_Task directions_: Find the line containing "Screen dimensions: 544x474" in the data below, then output that line and each one after it exactly, with nothing else.

_Supplied information_:
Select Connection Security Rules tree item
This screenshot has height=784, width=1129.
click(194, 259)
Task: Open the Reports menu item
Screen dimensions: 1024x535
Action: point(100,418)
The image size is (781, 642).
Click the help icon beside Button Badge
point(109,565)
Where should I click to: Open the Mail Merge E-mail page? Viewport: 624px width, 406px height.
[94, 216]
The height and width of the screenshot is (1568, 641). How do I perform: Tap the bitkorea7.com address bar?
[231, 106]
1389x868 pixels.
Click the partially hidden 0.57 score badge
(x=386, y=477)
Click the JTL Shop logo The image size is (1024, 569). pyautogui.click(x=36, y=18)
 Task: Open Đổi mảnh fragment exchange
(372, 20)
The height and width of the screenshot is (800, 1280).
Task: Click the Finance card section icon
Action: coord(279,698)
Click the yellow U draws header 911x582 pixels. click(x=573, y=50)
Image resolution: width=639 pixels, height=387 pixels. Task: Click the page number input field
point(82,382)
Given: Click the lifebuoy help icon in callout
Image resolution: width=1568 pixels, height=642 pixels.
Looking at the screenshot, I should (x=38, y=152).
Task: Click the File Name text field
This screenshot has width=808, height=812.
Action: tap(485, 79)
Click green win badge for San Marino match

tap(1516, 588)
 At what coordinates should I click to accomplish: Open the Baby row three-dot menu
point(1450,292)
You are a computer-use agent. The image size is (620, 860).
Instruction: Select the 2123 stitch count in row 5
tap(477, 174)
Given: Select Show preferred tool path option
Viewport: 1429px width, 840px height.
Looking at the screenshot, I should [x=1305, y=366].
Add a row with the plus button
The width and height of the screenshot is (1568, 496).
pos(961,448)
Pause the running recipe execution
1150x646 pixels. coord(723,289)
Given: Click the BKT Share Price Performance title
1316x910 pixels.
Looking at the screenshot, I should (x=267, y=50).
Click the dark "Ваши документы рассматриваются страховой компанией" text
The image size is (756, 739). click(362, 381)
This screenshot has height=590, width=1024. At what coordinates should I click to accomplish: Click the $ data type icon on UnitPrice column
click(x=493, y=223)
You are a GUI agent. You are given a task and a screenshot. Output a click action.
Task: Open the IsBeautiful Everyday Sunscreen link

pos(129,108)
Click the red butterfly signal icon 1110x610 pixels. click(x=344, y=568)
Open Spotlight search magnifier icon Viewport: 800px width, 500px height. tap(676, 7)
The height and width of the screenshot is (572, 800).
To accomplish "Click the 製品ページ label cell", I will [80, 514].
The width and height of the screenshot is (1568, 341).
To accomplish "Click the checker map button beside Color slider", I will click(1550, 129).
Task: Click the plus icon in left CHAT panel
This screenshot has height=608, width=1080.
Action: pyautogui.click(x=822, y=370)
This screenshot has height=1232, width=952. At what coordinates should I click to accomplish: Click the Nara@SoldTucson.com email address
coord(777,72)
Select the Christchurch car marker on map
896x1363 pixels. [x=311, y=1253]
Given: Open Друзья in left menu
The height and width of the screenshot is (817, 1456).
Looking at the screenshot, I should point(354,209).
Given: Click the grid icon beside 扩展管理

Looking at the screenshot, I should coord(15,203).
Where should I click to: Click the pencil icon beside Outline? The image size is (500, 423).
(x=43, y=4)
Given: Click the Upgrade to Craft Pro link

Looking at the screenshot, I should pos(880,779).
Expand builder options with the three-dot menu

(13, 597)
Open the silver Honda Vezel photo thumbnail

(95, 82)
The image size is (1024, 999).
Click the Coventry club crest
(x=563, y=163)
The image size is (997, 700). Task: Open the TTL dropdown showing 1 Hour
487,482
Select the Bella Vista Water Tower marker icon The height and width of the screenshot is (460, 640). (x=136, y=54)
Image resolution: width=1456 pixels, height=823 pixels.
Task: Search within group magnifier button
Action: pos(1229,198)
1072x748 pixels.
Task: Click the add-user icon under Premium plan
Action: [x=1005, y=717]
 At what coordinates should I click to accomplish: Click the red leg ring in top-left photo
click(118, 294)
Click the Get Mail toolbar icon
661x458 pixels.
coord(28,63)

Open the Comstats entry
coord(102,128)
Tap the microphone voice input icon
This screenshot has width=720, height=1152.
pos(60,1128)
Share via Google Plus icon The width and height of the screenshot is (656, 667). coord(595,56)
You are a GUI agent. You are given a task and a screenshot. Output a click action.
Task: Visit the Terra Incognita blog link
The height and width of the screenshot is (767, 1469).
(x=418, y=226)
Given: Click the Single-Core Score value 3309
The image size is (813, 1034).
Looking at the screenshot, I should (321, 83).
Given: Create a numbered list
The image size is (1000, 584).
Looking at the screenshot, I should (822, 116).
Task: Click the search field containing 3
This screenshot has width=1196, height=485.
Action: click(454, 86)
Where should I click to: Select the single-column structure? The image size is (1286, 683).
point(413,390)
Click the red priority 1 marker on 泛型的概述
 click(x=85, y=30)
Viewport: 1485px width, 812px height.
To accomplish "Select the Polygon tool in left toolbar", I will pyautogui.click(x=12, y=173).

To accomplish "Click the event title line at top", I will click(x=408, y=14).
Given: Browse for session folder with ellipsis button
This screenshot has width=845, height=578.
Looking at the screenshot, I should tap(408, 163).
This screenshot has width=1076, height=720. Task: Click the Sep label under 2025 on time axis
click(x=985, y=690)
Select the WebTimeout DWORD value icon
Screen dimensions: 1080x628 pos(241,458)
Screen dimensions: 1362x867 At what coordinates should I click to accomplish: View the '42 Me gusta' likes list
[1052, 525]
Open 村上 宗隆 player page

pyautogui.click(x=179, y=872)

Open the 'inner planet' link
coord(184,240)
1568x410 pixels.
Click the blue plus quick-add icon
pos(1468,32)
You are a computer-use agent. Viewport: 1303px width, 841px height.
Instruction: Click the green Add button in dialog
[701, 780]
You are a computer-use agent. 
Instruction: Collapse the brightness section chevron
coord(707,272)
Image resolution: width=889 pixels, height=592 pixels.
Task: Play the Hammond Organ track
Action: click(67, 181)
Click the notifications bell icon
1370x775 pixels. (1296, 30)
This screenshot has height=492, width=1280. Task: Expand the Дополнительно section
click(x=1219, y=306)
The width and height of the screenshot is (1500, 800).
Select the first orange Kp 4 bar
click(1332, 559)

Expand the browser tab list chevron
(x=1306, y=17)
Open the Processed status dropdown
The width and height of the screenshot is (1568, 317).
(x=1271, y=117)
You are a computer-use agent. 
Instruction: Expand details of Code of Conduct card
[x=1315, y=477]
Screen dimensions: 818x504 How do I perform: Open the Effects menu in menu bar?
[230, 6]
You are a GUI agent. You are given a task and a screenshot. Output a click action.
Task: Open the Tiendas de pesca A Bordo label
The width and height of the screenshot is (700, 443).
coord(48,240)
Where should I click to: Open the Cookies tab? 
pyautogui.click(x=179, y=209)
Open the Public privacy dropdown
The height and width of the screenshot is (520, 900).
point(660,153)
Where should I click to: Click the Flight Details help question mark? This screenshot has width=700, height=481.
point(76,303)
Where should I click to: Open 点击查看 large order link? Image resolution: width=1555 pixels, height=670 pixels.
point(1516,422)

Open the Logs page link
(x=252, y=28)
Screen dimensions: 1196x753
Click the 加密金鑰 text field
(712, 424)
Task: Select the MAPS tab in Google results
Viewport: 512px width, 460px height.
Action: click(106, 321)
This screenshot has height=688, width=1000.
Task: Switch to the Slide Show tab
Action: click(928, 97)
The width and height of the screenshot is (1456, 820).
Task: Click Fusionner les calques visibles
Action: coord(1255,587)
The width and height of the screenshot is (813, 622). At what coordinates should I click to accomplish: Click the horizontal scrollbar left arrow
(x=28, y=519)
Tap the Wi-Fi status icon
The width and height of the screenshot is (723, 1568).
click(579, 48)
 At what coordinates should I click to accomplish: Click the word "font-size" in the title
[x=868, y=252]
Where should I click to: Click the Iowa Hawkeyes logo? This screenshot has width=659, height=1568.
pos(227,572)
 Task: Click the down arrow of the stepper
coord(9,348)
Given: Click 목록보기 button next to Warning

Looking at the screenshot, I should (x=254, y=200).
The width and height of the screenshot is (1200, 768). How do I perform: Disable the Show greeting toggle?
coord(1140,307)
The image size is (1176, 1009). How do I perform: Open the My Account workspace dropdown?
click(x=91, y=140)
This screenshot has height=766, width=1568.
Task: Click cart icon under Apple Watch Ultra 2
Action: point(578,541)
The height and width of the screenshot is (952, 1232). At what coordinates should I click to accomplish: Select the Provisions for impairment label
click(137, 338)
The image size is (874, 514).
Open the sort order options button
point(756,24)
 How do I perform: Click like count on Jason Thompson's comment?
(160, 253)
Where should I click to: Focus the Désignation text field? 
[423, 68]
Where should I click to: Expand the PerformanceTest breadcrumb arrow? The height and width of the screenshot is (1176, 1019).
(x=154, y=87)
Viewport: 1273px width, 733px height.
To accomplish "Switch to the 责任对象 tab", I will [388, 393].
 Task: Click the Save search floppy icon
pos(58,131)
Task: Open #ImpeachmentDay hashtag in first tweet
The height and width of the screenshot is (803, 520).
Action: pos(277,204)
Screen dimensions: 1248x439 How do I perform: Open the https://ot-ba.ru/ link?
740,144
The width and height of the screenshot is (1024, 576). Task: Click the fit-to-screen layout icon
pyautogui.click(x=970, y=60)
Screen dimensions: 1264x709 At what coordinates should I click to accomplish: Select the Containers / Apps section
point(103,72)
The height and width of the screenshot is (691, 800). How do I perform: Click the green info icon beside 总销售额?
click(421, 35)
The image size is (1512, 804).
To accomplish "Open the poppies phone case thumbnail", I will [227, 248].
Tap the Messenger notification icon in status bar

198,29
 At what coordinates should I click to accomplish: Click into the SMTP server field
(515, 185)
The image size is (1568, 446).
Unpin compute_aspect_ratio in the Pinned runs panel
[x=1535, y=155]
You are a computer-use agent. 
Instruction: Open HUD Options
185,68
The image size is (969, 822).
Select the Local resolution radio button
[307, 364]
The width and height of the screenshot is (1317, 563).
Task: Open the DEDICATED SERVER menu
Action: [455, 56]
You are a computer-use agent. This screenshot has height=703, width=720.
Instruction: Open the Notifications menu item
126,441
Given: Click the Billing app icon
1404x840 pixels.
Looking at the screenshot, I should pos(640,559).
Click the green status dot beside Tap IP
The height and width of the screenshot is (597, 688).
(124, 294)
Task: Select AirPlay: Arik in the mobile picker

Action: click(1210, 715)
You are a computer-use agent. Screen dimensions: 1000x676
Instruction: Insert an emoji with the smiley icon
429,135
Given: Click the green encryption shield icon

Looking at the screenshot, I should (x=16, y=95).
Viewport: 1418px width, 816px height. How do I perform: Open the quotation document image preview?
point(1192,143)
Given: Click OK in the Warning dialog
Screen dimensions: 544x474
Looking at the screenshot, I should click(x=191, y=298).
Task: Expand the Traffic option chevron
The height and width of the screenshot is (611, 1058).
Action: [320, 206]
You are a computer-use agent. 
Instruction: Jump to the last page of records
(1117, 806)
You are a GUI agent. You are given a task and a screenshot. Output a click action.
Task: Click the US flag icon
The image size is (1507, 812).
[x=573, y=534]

_Answer to this task_:
Screen dimensions: 544x474
Looking at the screenshot, I should click(x=191, y=298).
Task: Expand the Traffic option chevron
The height and width of the screenshot is (611, 1058).
Action: [320, 206]
You are a computer-use agent. 
Instruction: Jump to the last page of records
(1117, 806)
You are a GUI agent. You are given a task and a screenshot. Output a click action.
Task: Click the US flag icon
The image size is (1507, 812).
[x=573, y=534]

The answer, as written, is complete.